**Items listed in a dataset**.
---+---
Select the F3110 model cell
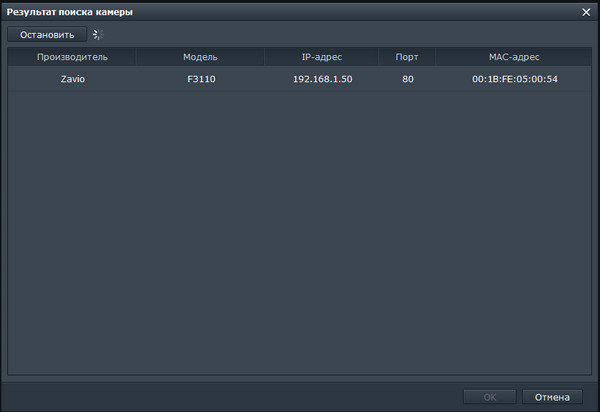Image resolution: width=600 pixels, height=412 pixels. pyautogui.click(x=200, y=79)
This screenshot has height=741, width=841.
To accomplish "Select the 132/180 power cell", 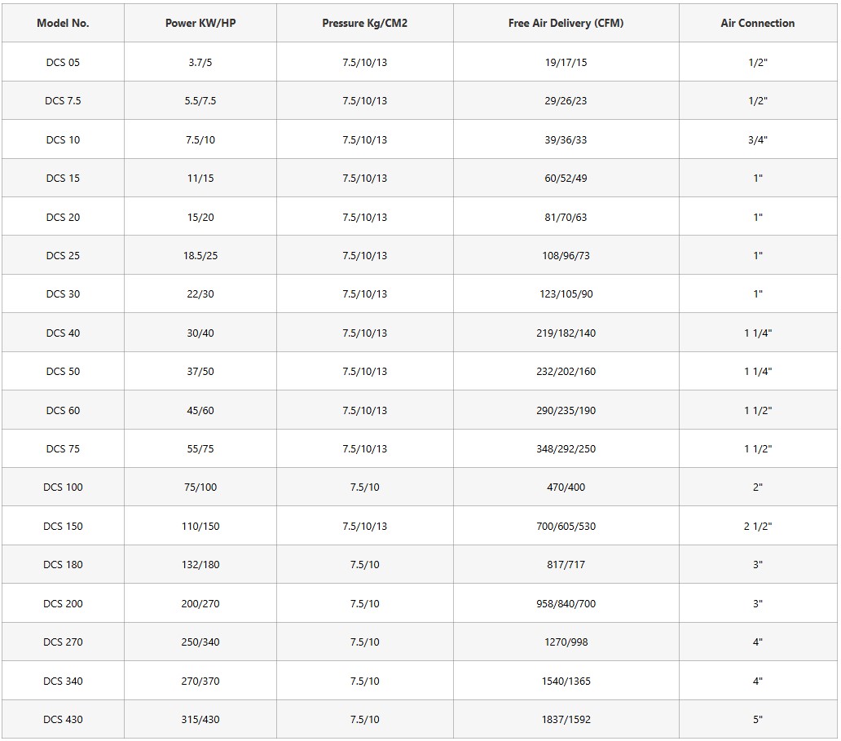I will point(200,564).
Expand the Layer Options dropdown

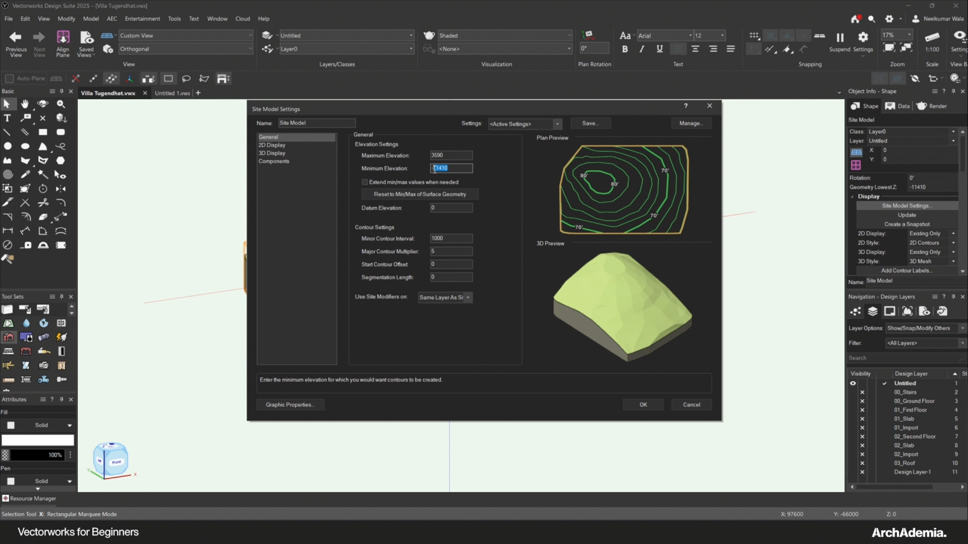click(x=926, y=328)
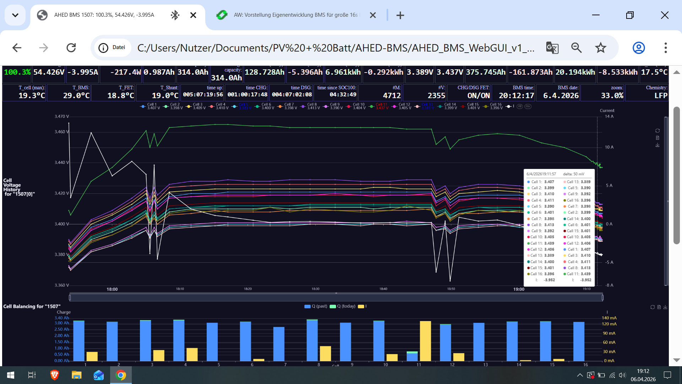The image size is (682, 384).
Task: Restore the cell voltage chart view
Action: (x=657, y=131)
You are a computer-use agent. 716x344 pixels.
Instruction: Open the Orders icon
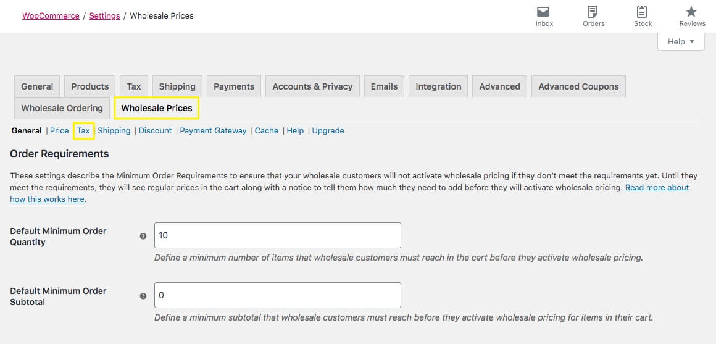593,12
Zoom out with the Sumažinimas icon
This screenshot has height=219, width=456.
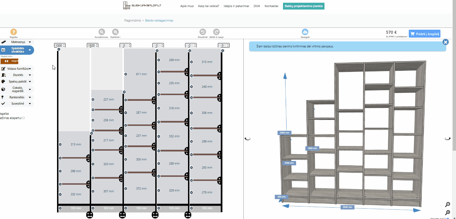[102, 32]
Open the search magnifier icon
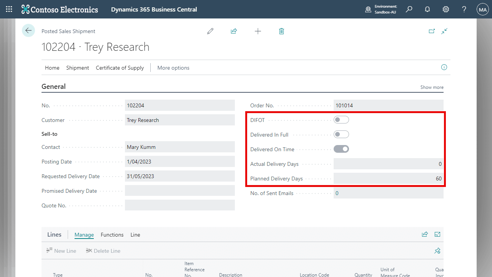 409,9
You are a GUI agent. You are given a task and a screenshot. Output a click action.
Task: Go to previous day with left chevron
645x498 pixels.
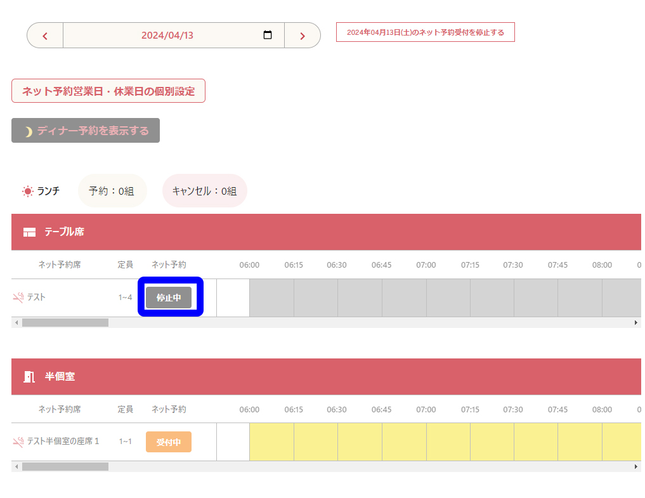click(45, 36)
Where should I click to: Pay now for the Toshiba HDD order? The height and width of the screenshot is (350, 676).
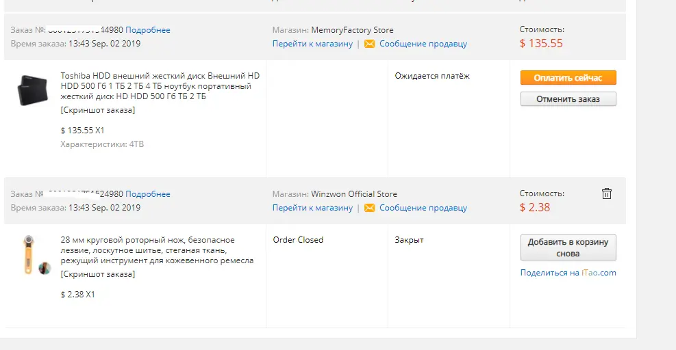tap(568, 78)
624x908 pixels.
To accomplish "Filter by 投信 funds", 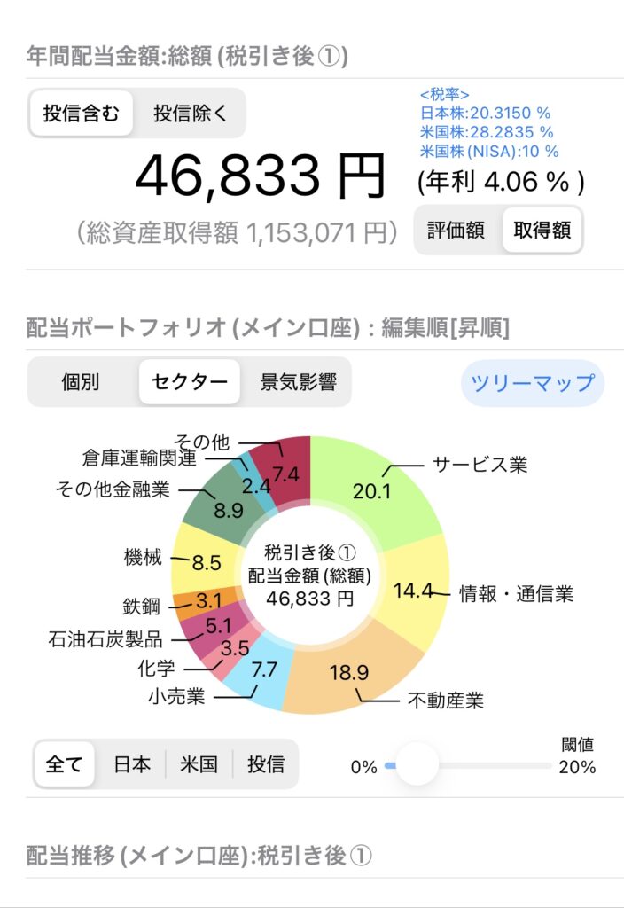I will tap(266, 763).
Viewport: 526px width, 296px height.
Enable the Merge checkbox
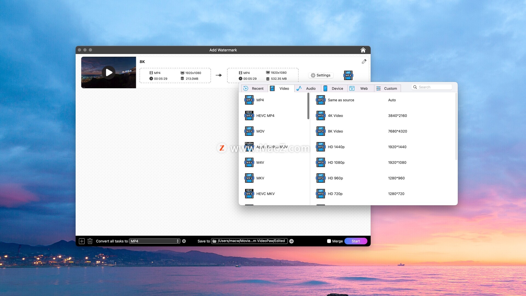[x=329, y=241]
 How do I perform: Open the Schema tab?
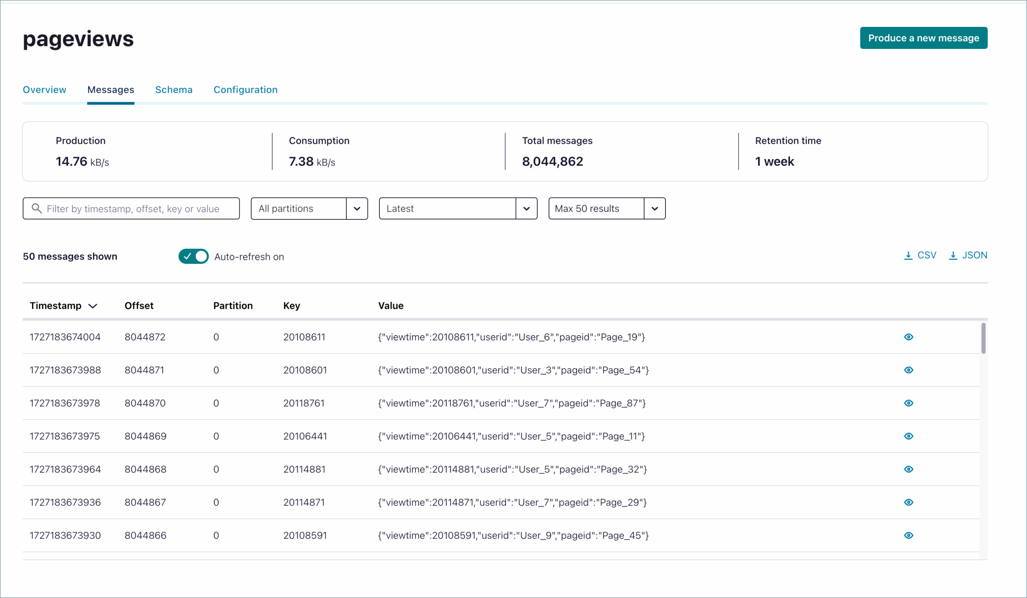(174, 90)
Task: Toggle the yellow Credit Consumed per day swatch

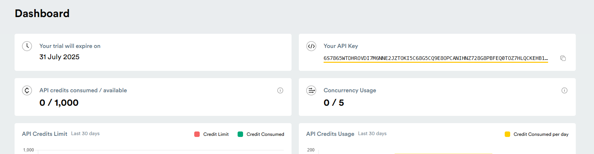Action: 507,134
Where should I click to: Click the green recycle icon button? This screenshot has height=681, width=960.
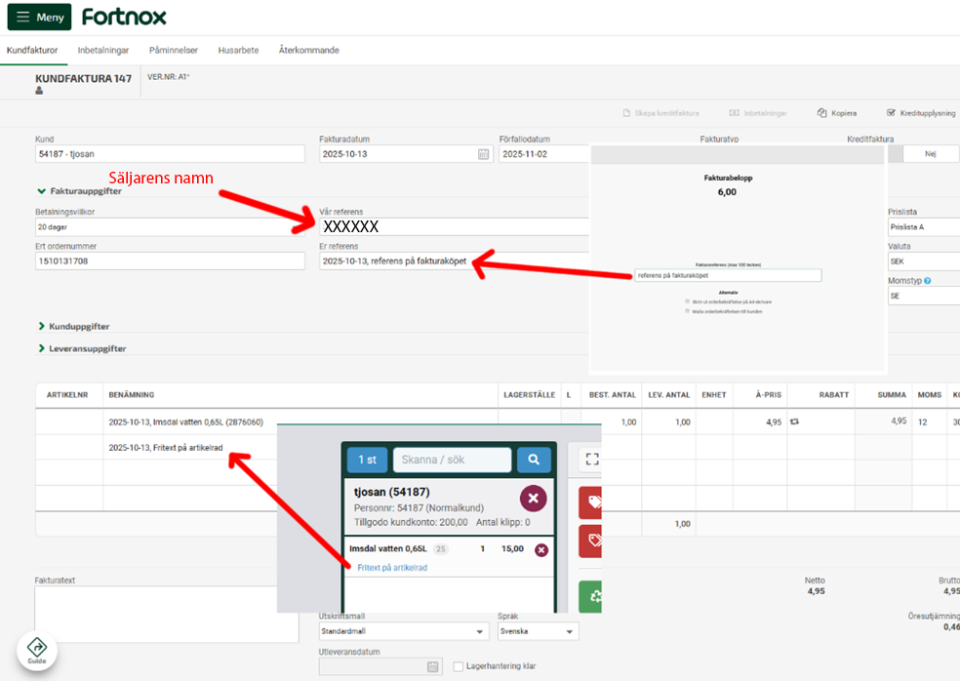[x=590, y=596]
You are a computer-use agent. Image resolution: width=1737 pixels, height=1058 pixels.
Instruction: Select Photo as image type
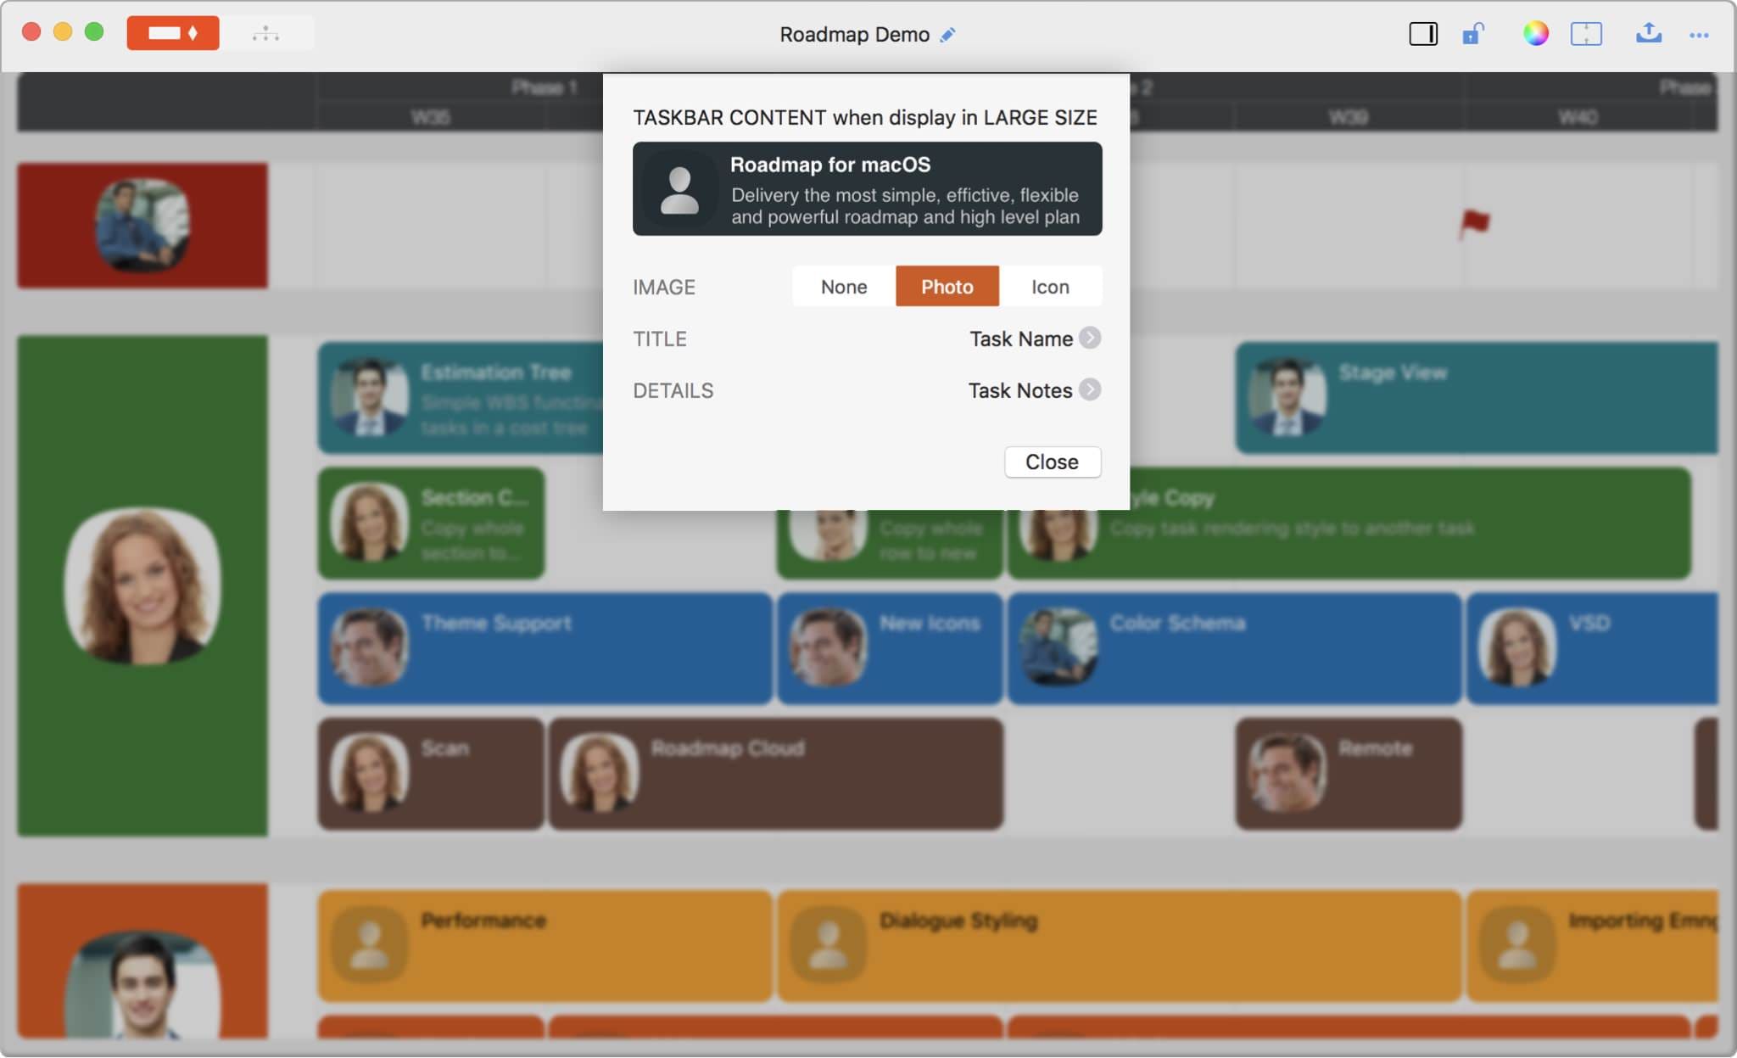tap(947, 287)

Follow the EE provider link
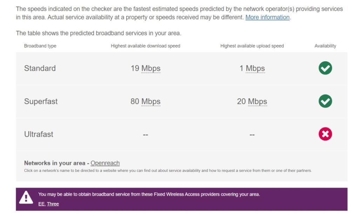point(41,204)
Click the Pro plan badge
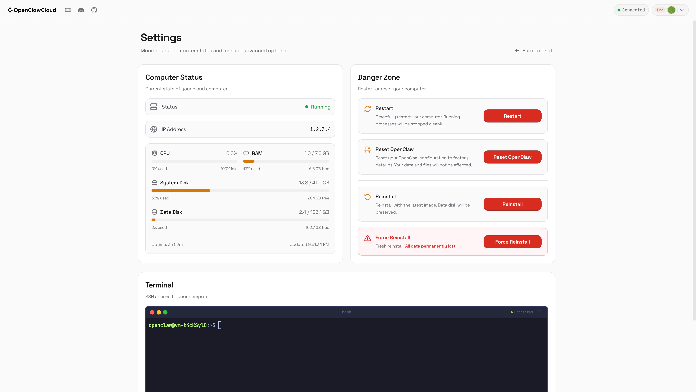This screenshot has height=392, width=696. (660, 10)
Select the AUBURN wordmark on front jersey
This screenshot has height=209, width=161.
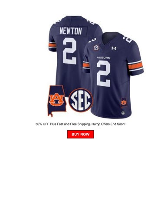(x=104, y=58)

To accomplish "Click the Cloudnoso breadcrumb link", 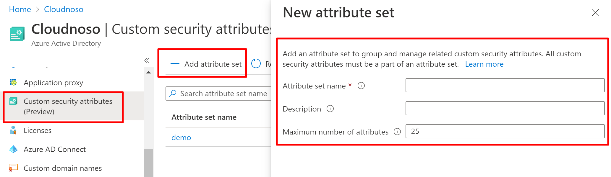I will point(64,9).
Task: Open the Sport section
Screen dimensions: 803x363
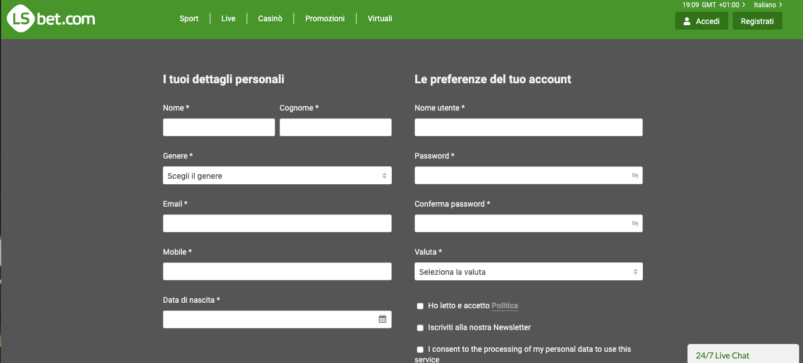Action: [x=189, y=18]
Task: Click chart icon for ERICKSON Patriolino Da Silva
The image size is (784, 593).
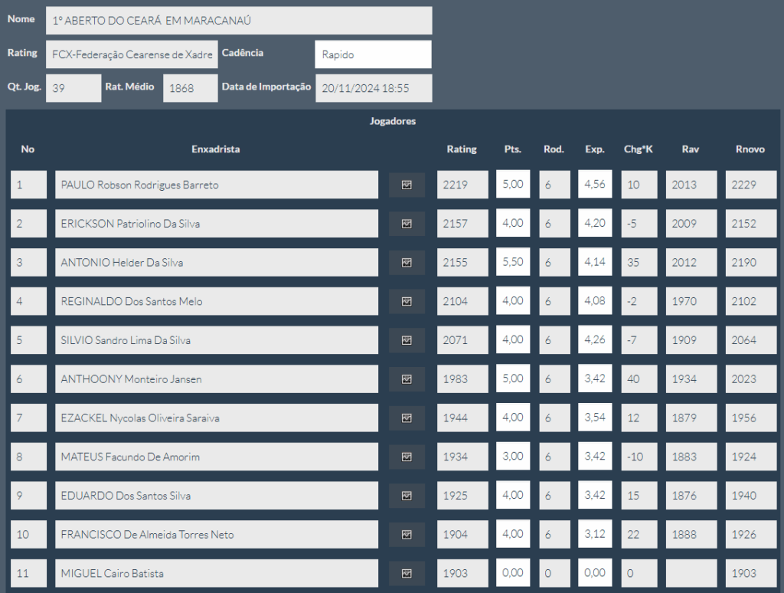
---+---
**Request**.
Reproduce the lines starting at the one that contains "You are a computer-use agent. 716x344 pixels." and ending at the one that contains "click(45, 36)". Leave the pictures out of your answer.

**Response to the task**.
You are a computer-use agent. 716x344 pixels.
Instruction: Open the Orders icon
593,12
Zoom out with the Sumažinimas icon
This screenshot has height=219, width=456.
[102, 32]
Open the search magnifier icon
 409,9
You are a GUI agent. You are given a task and a screenshot. Output a click action.
Task: Go to previous day with left chevron
645x498 pixels.
click(45, 36)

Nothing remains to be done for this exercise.